Extracted records:
--- START ---

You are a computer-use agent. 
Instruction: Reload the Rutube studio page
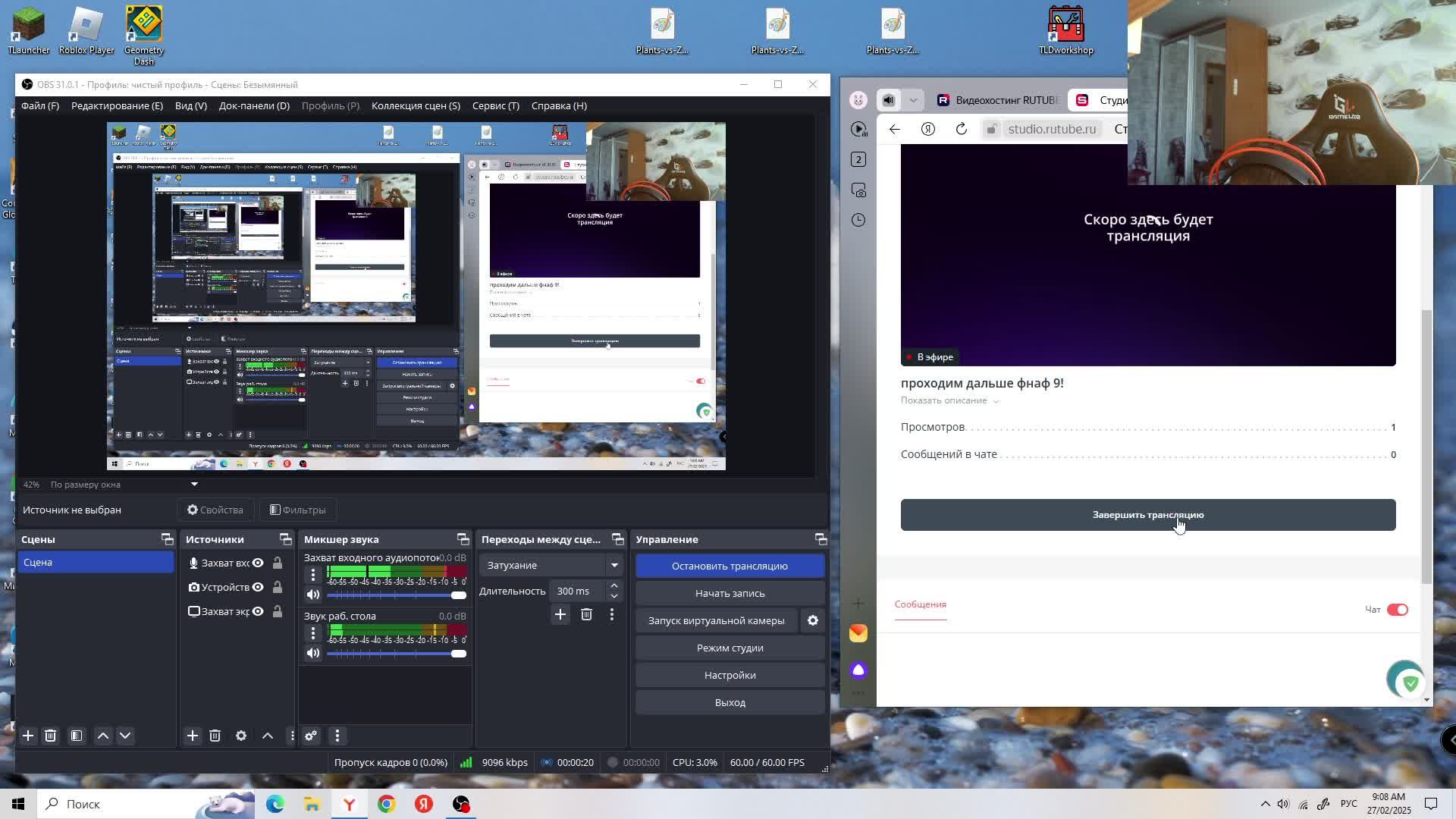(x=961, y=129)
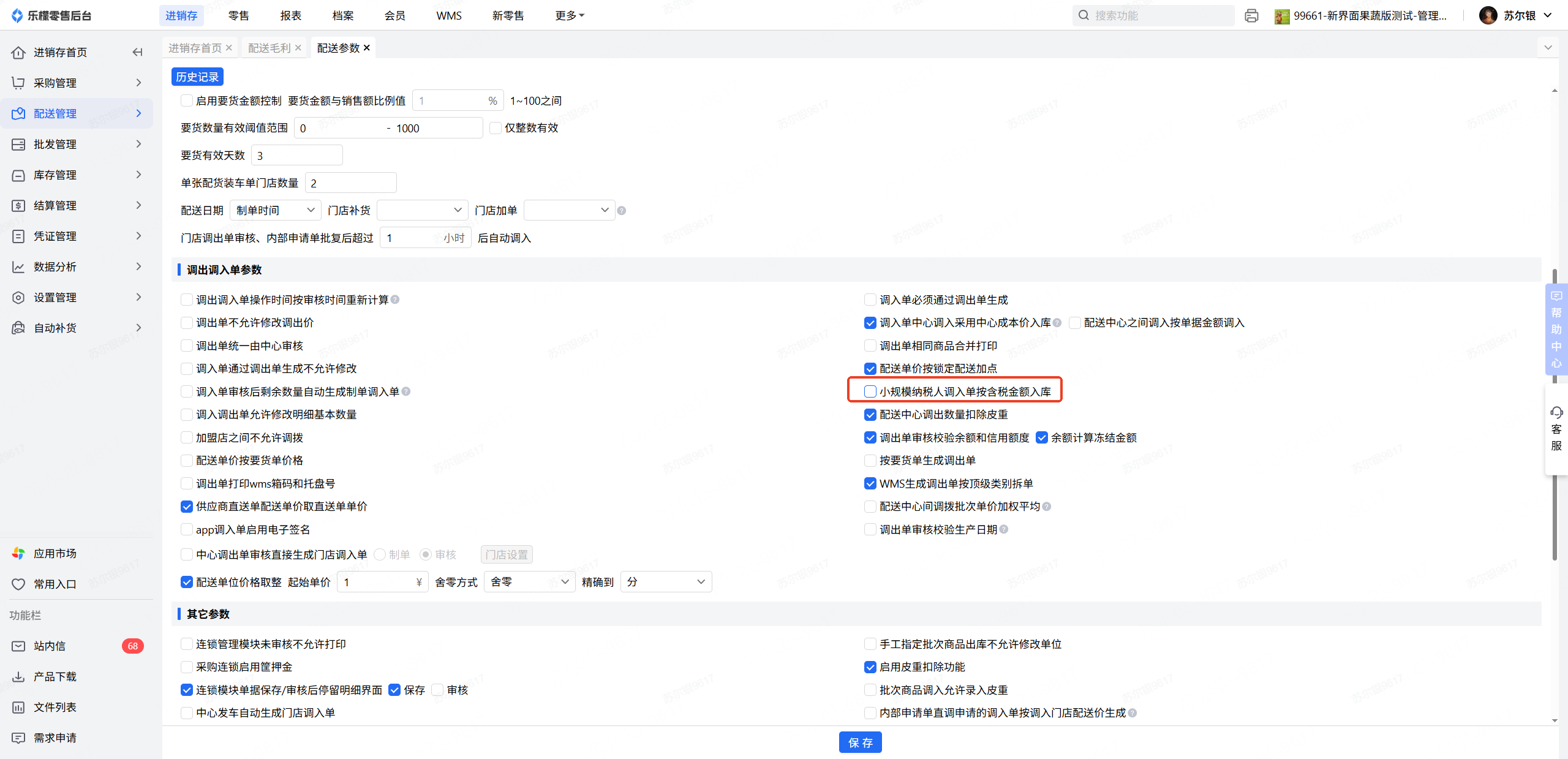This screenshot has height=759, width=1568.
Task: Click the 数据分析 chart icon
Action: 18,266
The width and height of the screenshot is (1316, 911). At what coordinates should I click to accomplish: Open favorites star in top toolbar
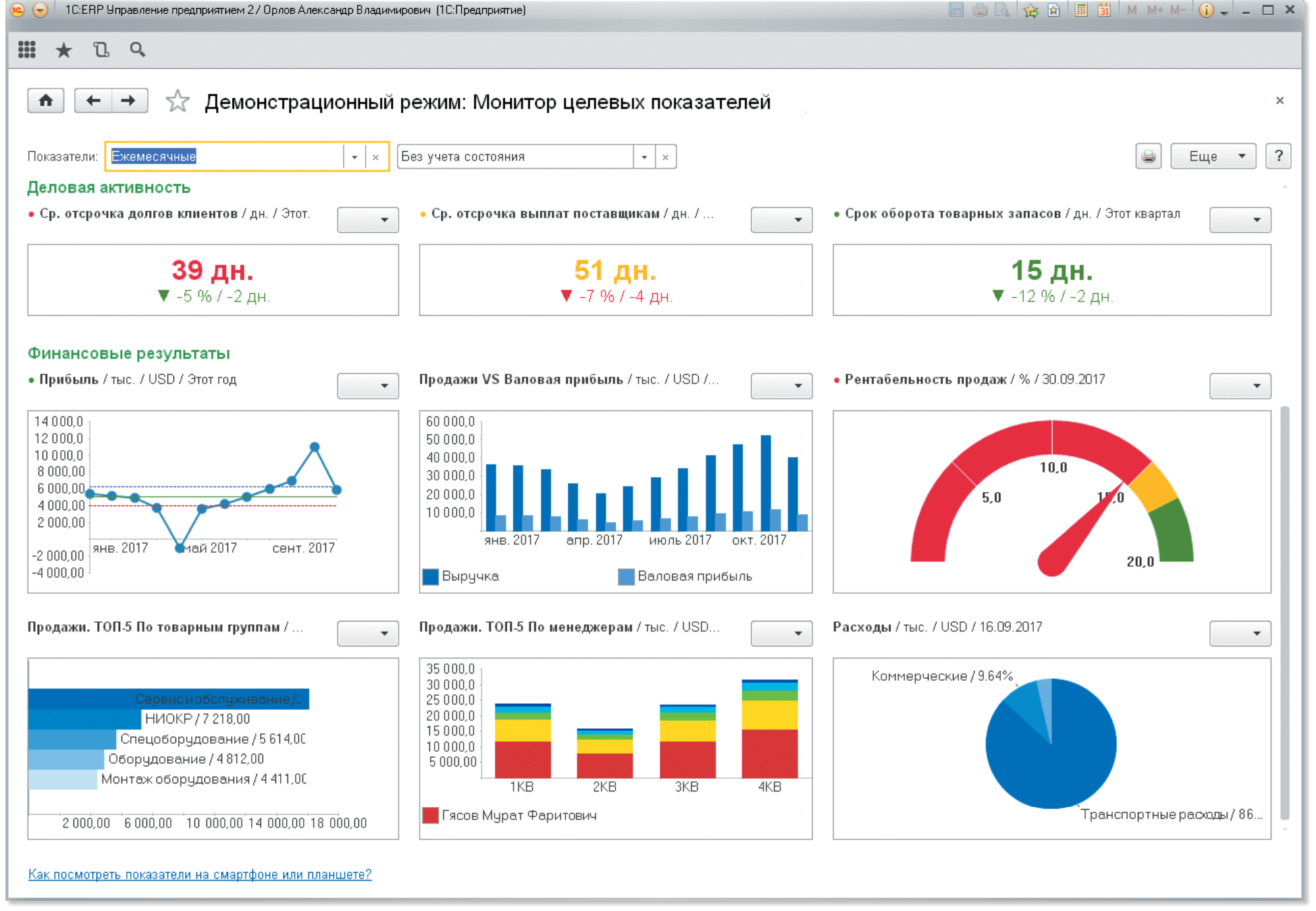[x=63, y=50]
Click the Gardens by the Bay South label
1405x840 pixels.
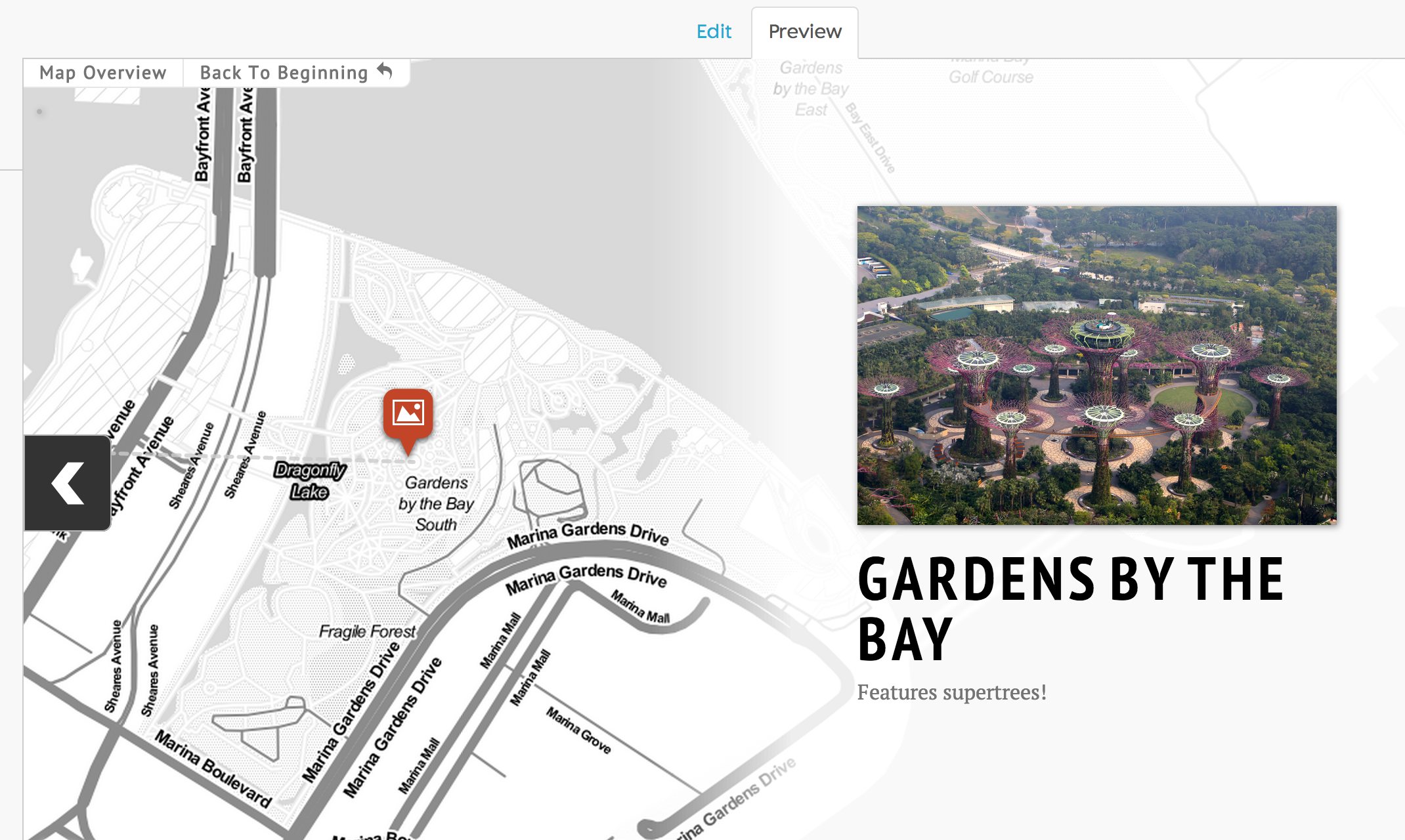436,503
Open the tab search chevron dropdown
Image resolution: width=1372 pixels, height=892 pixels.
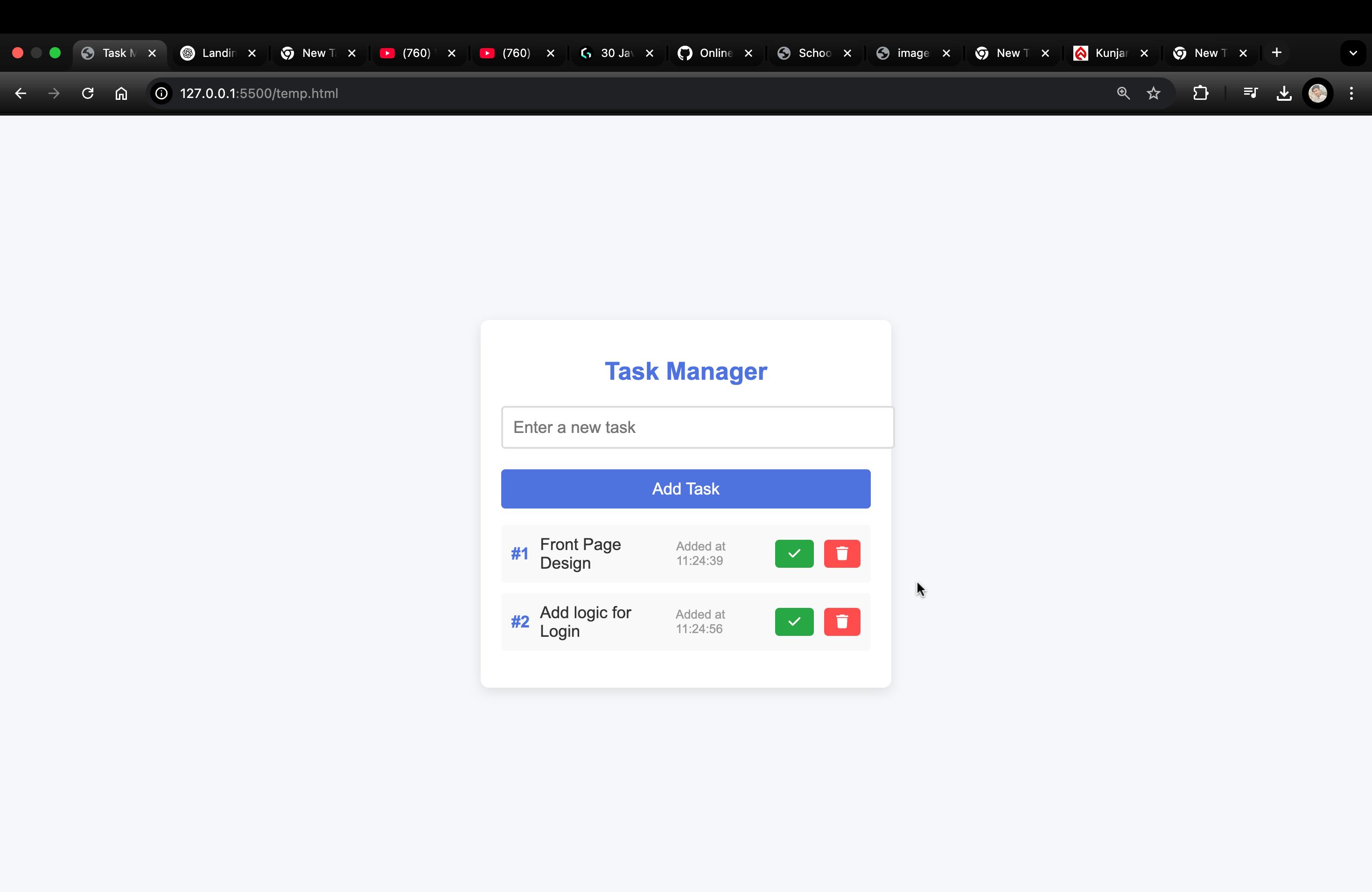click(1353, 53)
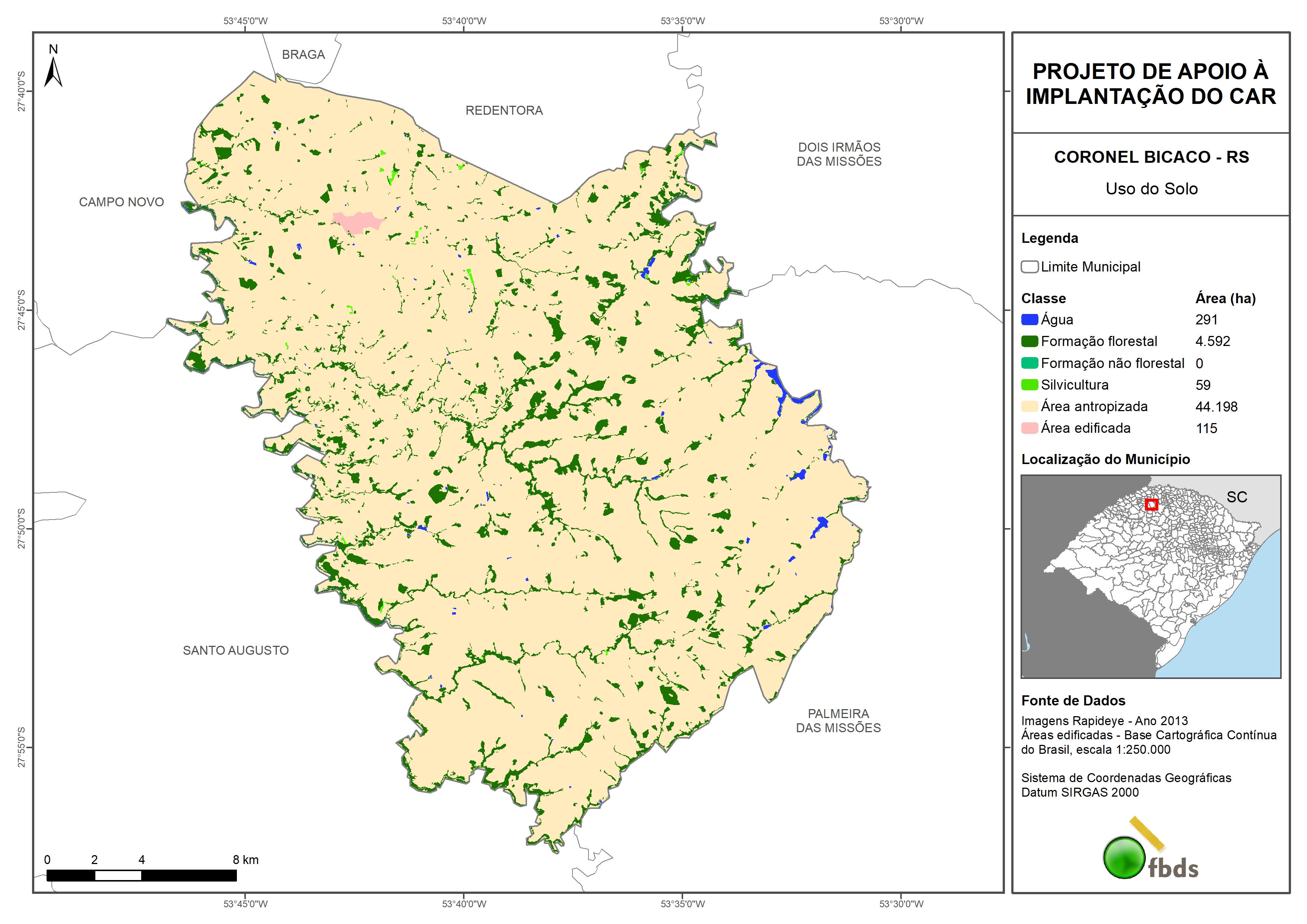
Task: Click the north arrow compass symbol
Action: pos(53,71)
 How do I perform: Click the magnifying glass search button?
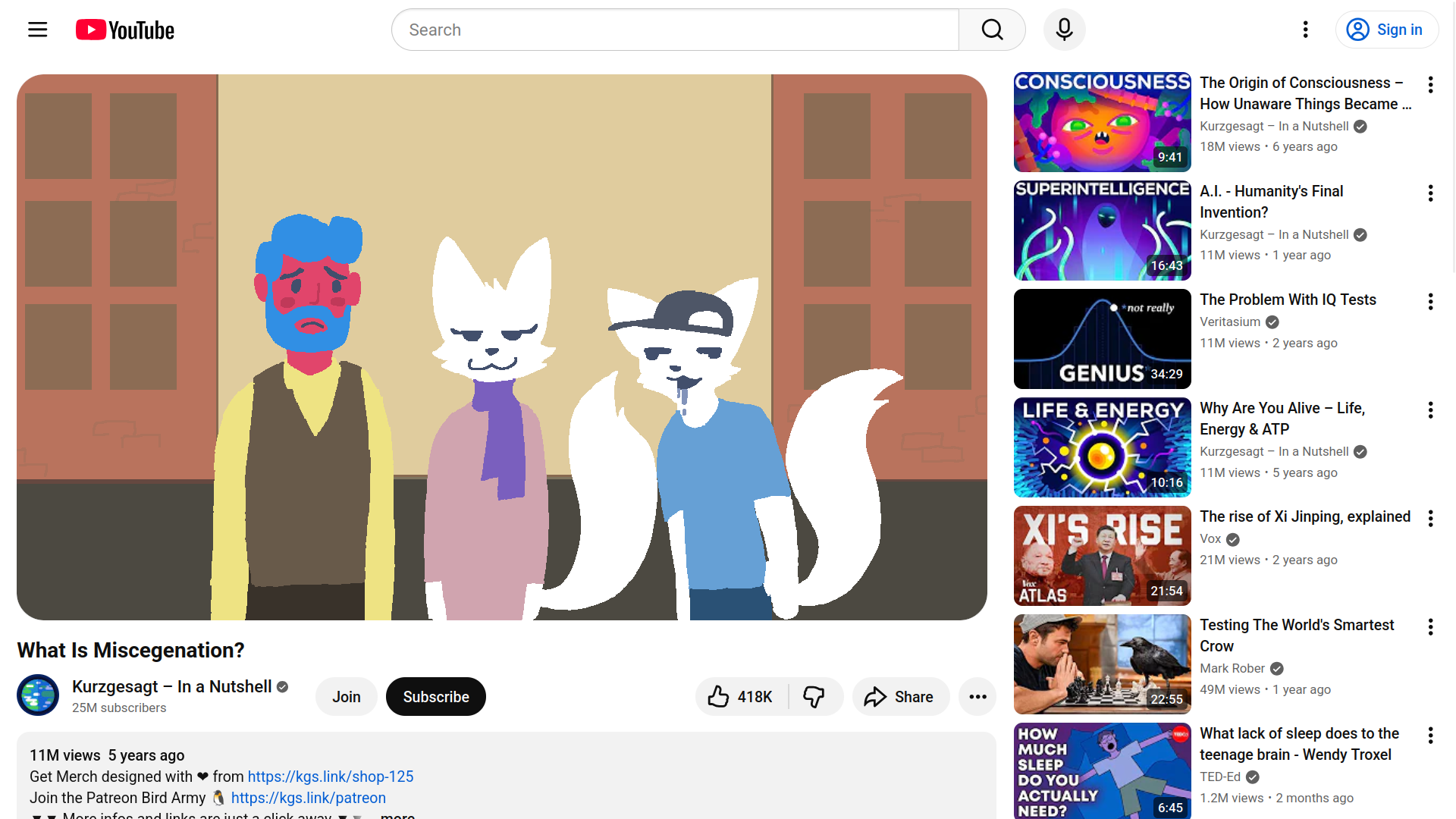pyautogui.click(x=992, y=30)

--- END ---

Exercise objective ▸
Needed here is a verbatim copy of the data from the first line through the line with "Open the tab search chevron dropdown", without pictures.

Result for this task ▸
You are a computer-use agent. 
Instruction: Reload the Rutube studio page
(x=961, y=129)
This screenshot has height=759, width=1568.
Task: Click the 数据分析 chart icon
Action: 18,266
The width and height of the screenshot is (1316, 911). At what coordinates should I click to accomplish: Open favorites star in top toolbar
[x=63, y=50]
Click the Gardens by the Bay South label
1405x840 pixels.
436,503
Open the tab search chevron dropdown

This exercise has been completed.